A summer vacation on the Jersey shore is known for many things- beautiful beaches covered with colorful umbrellas, seagulls riding the wind currents and… Acme??? Yes, Acme. As recent Acme Style posts have illustrated, there is a good chance an Acme store played a small part in your summer vacation if you vacationed on the Jersey shore. As one of the state’s premier shore vacation spots, it should come as no surprise that Acme- dating back to the days of American Stores- maintained a heavy presence on the world-famous barrier island.
The first American Store opened in 1903 on the corner of First and Central Avenue. As Wildwood became more populated with both year-round residents and summer vacationers, additional stores were constructed on the island. According to Wildwood By-The-Sea: Nostalgia & Recipes (Anita Hirch; www.tasteofwildwood.com) a total of seven American Stores were open for business in Wildwood and Wildwood Crest by 1928.

(Photo courtesy of the Wildwood Historical Society/
George F. Boyer Museum.)


More stores were constructed as the American Stores name was phased out in favor of Acme Markets. An Acme store on the corner of Pacific and Maple Avenues was assumed the role of Acme’s flagship store in the Wildwoods as the first half of the twentieth century came to a close. With its towering neon sign that could been seen blocks away on Pacific Avenue- one of the main roads on the island running north to south- there was no denying Acme’s position as one of the era’s prominent grocers.

(Photo courtesy of the Wildwood Historical Society/
George F. Boyer Museum.)


In the years following World War II, grocery stores evolved from small neighborhood markets with a limited variety of items to larger, full-service entities where people could satisfy all their shopping needs in one convenient location. Acme Markets constructed a new state-of-the-art store at Park and Bennet Avenues in Wildwood for the summer of 1957. Unlike the towns’ previous locations that operated under both the American Stores and Acme banners, Wildwood’s newest grocery store was on the western end of the island, blocks away from the business district along Pacific Avenue and the hotels and motels near the beach and boardwalk. As more people began to rely on the automobile, it was increasingly less important for grocery stores to be located within walking distance of most customers.

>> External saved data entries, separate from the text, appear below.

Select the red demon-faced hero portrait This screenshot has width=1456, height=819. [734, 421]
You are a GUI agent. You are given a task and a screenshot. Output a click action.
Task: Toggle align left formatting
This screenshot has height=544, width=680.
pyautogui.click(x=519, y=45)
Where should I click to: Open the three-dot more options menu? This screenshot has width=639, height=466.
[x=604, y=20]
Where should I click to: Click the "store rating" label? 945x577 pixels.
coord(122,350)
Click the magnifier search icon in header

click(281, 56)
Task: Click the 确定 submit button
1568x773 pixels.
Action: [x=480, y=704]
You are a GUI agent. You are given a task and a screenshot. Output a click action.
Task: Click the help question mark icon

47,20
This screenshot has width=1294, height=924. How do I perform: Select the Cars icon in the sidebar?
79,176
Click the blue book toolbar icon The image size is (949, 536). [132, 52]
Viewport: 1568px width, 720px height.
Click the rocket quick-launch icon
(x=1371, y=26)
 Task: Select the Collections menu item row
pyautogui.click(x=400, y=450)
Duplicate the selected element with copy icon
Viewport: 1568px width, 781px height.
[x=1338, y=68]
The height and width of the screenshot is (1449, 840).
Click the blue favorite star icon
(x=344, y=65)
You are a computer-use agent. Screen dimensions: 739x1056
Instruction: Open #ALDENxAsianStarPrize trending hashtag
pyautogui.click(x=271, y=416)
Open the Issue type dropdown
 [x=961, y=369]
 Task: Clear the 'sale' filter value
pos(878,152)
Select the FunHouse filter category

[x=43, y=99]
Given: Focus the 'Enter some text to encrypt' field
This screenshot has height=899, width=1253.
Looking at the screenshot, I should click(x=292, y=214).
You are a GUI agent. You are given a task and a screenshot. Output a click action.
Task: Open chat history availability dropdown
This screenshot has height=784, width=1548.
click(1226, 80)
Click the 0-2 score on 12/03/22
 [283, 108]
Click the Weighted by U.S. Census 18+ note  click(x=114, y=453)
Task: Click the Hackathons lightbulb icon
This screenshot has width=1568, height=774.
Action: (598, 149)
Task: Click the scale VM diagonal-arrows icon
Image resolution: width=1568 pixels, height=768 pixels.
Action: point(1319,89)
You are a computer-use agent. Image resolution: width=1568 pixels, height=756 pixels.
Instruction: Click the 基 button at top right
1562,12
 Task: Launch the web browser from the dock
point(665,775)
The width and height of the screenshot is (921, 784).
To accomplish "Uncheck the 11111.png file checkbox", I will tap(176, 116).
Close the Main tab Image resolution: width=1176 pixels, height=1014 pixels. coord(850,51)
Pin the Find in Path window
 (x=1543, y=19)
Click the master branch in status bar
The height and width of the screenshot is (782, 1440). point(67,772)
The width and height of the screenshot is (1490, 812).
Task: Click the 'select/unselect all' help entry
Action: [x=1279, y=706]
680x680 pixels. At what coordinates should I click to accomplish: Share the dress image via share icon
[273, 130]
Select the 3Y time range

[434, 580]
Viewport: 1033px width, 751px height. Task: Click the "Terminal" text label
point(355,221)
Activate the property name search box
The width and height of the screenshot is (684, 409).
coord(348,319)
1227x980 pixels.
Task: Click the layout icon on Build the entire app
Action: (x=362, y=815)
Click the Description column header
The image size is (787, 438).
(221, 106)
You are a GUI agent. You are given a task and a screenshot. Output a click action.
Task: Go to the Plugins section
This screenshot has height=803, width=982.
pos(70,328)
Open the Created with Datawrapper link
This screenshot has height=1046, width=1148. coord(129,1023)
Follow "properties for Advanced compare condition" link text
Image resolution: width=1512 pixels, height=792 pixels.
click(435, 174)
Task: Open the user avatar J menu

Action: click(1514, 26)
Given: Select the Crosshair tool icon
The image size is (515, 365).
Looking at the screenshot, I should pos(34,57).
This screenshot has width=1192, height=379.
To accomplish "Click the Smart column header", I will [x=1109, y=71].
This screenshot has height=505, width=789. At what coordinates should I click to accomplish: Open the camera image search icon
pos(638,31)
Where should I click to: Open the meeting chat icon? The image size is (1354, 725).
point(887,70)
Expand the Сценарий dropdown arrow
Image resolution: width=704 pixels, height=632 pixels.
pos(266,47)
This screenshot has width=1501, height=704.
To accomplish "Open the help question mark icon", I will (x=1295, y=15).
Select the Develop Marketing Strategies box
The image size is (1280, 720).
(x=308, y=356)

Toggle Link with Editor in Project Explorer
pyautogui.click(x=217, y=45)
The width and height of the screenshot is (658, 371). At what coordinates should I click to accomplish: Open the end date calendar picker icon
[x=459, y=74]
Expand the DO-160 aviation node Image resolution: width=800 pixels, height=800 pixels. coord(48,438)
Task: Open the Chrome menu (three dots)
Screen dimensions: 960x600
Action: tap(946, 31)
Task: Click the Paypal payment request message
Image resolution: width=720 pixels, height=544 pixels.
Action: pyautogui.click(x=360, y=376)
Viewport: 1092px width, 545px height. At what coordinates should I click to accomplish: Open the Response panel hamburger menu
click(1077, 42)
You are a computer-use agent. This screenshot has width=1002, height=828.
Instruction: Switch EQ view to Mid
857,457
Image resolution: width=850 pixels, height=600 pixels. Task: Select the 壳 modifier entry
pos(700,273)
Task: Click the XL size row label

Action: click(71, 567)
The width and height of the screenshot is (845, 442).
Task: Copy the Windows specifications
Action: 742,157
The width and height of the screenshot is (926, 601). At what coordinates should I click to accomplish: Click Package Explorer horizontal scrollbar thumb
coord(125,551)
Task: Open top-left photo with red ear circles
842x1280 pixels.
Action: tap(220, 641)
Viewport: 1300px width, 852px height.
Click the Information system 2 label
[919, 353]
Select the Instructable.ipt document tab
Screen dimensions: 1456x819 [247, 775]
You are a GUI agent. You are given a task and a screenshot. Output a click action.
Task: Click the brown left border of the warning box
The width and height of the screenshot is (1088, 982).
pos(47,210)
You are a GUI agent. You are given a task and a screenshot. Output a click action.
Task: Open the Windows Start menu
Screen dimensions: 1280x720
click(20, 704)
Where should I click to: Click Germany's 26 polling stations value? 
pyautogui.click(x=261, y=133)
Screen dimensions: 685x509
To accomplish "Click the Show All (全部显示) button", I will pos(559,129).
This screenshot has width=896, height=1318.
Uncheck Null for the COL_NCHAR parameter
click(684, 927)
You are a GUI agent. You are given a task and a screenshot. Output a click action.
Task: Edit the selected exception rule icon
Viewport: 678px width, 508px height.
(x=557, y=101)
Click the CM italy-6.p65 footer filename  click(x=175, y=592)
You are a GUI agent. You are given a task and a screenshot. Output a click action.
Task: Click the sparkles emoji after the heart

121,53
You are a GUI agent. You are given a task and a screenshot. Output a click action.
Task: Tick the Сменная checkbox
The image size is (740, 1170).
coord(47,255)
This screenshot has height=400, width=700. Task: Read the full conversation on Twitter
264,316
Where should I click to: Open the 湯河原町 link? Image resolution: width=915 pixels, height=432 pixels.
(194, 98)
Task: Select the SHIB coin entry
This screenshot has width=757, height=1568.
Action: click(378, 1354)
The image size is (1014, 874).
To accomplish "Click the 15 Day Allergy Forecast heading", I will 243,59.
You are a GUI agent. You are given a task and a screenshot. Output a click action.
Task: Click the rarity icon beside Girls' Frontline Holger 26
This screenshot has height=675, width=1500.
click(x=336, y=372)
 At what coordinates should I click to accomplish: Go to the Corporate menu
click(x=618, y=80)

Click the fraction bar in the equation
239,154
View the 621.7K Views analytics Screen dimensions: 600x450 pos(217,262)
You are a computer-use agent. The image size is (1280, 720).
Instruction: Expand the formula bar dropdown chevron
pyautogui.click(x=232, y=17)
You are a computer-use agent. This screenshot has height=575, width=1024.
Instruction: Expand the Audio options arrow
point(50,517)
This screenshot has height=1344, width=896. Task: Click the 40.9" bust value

(Photo courtesy of the Wildwood Historical Society/
George F. Boyer Museum.)


(Photo courtesy of the Wildwood Historical Society/
George F. Boyer Museum.)


Wildwood’s newest Acme store was nearly identical to hundreds of others that opened around the same time- quite a few of which have been featured here in the Acme Style Blog. An article published in a local paper covering the opening of the “giant new Acme supermarket”- the 21st opened up to that point in 1957- touted many of the store’s features:
  • Dimensions of 115 feet by 140 feet, allowing for 16,100 square feet of space- 10,530 of which was dedicated to the display of merchandise with the remaining for storage space and service facilities
  • A parking lot surfaced with black-top material and lined to accommodate 107 cars
  • Magic Carpet doors that swing open “in a gesture of welcome as they are approached, admitting the patron to an air-conditioned, color-styled, modernly-equipped food
    display room.”
  • Frozen food cabinets with 97 feet of display space
  • A meat department featuring a full line of fresh and smoked meats in refrigerated cases and a separate Fresh Fish and Poultry department featuring a rotissomat which barbequed broiling chickens that could be purchased cooked and ready to serve and live lobster tank
  • Ten conveyor type check-out lanes and a check cashing office to expedite the process for customers wishing to pay by check
  • A parcel-pick-up station near the store exit that allows customers to leave their purchases while they get their cars from the parking lot and have them loaded by attendants free of charge.
(Photo courtesy of the Wildwood Historical Society/
George F. Boyer Museum.)


Over time, the island’s other remaining Acme locations were shuttered, leaving the new supermarket to service Wildwood, North Wildwood, Wildwood Crest and West Wildwood (other nearby shore area locations included Cape May and Sea Isle City, as featured previously on Acme Style.) Some locations were demolished over the years as real estate became extremely valuable during the post-WWII boom years, while others were repurposed. The former flagship location at Pacific and Maple Avenues is currently the home of Atilus Gym.

(Photo by Rob Ascough.)

Considering the structure hasn’t been an Acme store in approximately five decades, it bears many of the attributes it once had as a grocery store. The towering neon sign is long gone but the gym’s entrance is located in the same spot as the entrance to the Acme store and the seven windows along Maple Avenue are still intact. Even the small overhang over the front of the building remains, and the space once occupied by the sign tower is covered with the sign for the gym.

(Photo by Rob Ascough.)

As the Park Avenue store began to age, the location was modified with interior upgrades as well as a remodeled front canopy that included a caged area for the sale of beach chairs, umbrellas, boogie boards and toys during the busy summer months. A remodel in the early 1990’s brought the checkerboard arch d├ęcor that would end up being the last significant upgrade made to the location.

(Source unknown)

Update 9.5.10: The Wildwood Acme in the years before demolition! I saw this picture online years ago but when it came time to prepare this post, I could not track it down. Pretty sure it has vanished from the web. Rob and I have both been searching for a picture of this store during the 2000's and had come up empty handed. Fortunately the "Help Wanted" ad at the end of this entry got us the results we were looking for! Thanks to Trex354 for sending it in.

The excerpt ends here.